I feel like Dr. Seuss – Shit Shoe in the Shower.
Don’t you just love the arguments you have with your spouse that start out over the *stupidest* thing imangineable?! The 6-year-old stepped in dog poop with his new sneakers, so we told him to leave them on the patio until we could clean them. A day or two went by and the Man had forgotten about the shit shoe.
I am standing in the bathroom doing my hair, while the Man is in the shower when he says “bring me the shit shoe.” And I tell him “No!” The fight then took on a life of it’s own because I refused TO BRING THE SHIT SHOE in the SHOWER.
I don’t know, maybe it’s me but the thought of a shit shoe in the shower was freaking me out so I wouldn’t bring it to him. Which pissed him off to no end. He is one of the cleanest/germaphobe people I know so I was surprised by his piss ass attitude to begin with but whatever.
I’m might be a bitch and he is an asshole BUT the shit shoe never did make it to the shower. Score!


{ 8 comments… read them below or add one }
More power to YOU! EWWW. I wouldn’t want the shoe in the shower, either. Don’t you all have a hose? A neighbor’s hose? ::shudder:: Good for you for sticking to your guns.

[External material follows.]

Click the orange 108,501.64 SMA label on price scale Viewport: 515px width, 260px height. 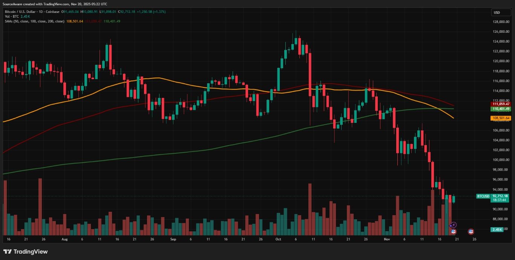[501, 118]
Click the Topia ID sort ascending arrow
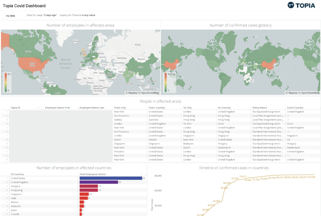Image resolution: width=321 pixels, height=216 pixels. (x=39, y=108)
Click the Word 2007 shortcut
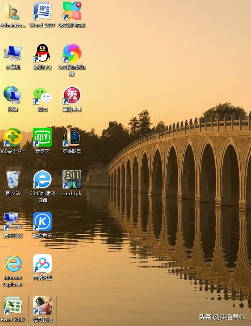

It’s amazing how different men and women are. He was probably thinking he was killing 2 birds with one stone. I would have been with you, enforcing the no shit shoe in the shower rule with bodily force if necessary.
Alex, thats the thing, we *do* have a hose he was being a lazy ass.
Brandi, you hit the nail on the head, he wanted to kill 2 birds with one stone but NO freaking way.
He still doesn’t get it, but I don’t care.
I don’t think I’d want a shit shoe in the shower, either, but have cleaned them in the bathroom sink. When the weather’s warm, they just get hosed off and thrown in the washing machine.
OMG ~ I’m LOL literally! I can picture your little Dr.Suess book’s cover and everything ~lol~
:) Life!
Ahh, Shit Shoe in the Shower, the lost Seuss classic.
OH! I totally concur!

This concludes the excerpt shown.